___ DATA RECORDS

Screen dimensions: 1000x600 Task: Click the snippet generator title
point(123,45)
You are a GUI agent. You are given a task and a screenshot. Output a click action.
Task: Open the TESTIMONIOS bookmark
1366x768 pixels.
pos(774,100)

______

• **WRITTEN EXERCISE**
Render every line of all the entries above as a numbered list, leaving out any blank lines.

• **TASK SOLUTION**
1. Screen dimensions: 1000x600 Task: Click the snippet generator title
2. point(123,45)
3. You are a GUI agent. You are given a task and a screenshot. Output a click action.
4. Task: Open the TESTIMONIOS bookmark
5. 1366x768 pixels.
6. pos(774,100)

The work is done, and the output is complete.